RECORDS FOR THE EXERCISE:
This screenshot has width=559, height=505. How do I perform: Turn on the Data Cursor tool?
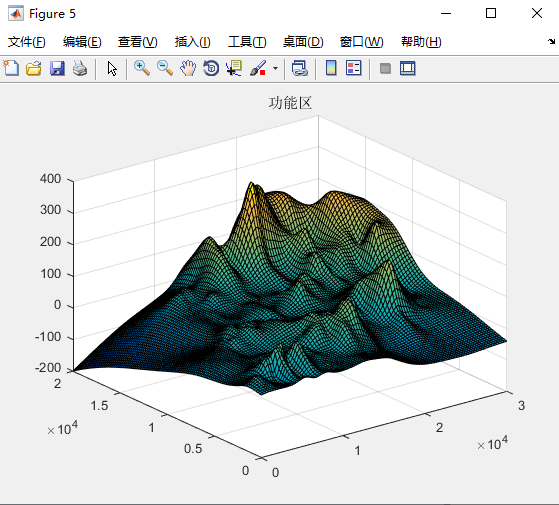(x=234, y=68)
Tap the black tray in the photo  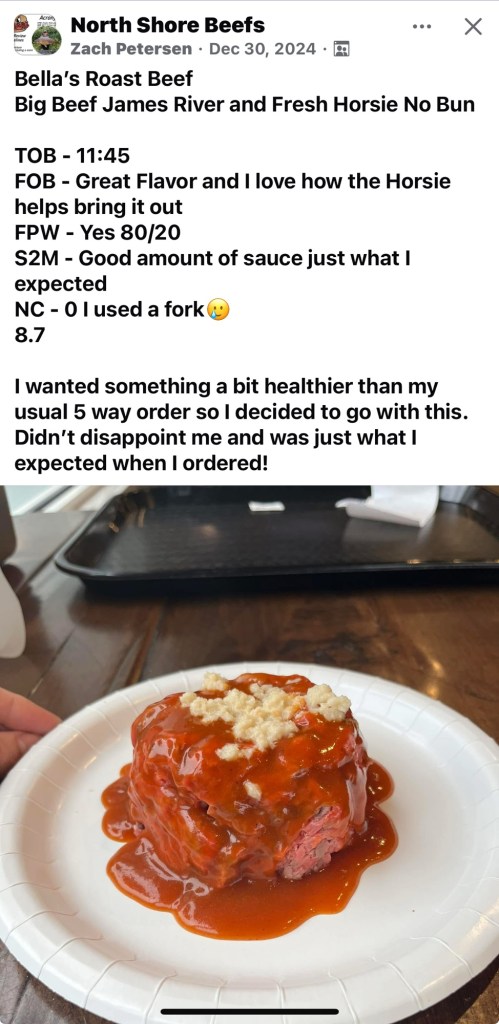[278, 534]
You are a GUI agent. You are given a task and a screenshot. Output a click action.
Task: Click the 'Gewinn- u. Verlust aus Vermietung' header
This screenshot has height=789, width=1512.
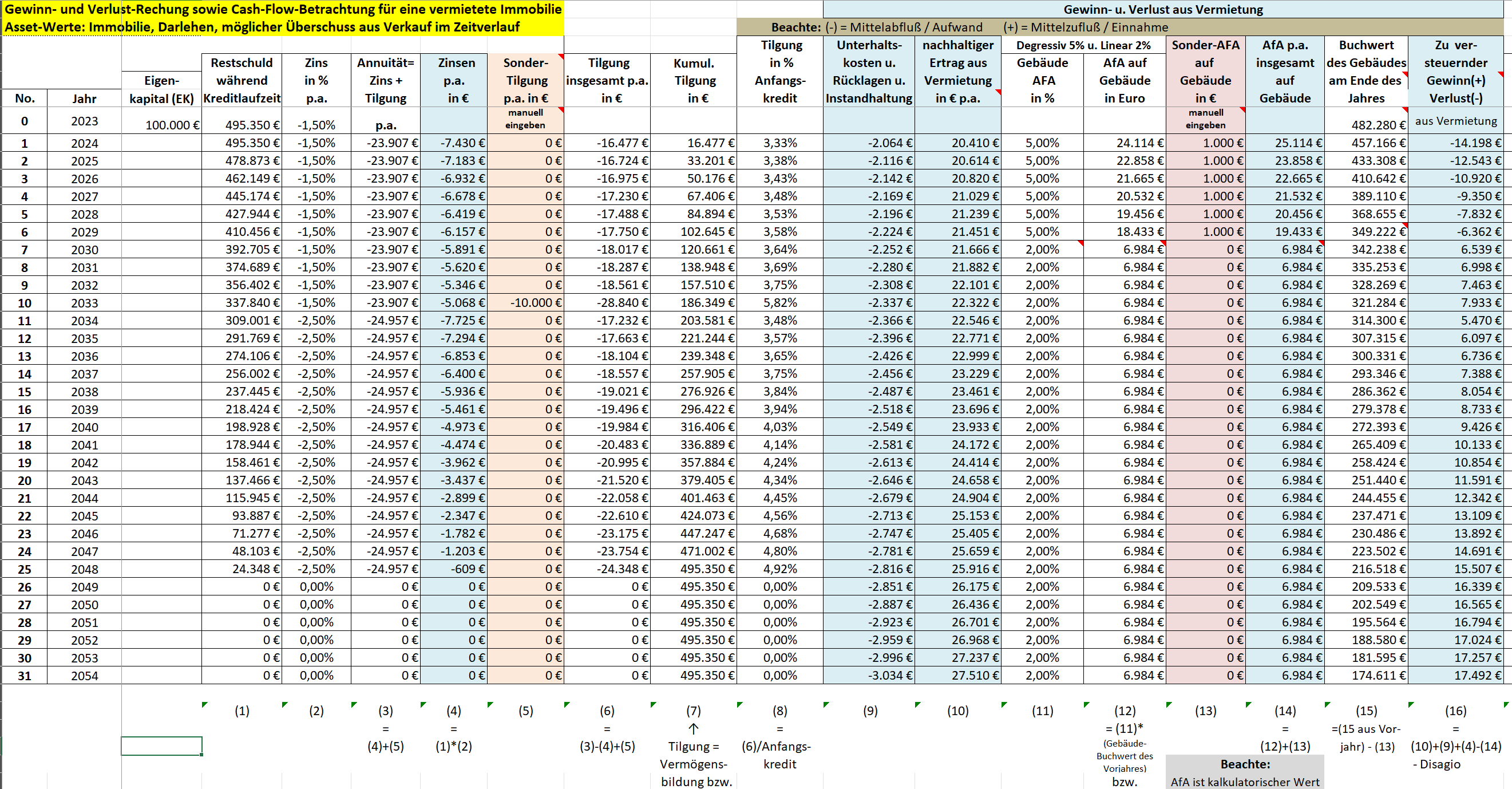(1163, 9)
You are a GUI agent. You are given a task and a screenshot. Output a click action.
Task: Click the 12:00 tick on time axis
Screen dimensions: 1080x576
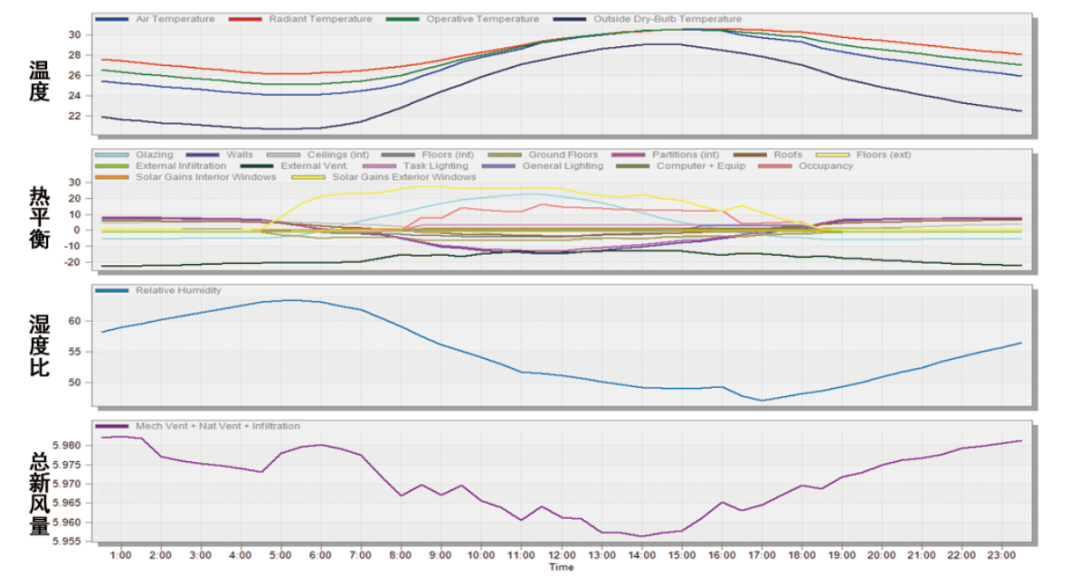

WHAT YOU ARE ASKED TO DO:
Beginning with the line in which "Task: Click the 'Gewinn- u." appears, repeat exactly each line down to the close of the material, leaving every picture out.

ANSWER:
Task: Click the 'Gewinn- u. Verlust aus Vermietung' header
This screenshot has height=789, width=1512.
(1163, 9)
You are a GUI agent. You are given a task and a screenshot. Output a click action.
Task: Click the 12:00 tick on time axis
Screen dimensions: 1080x576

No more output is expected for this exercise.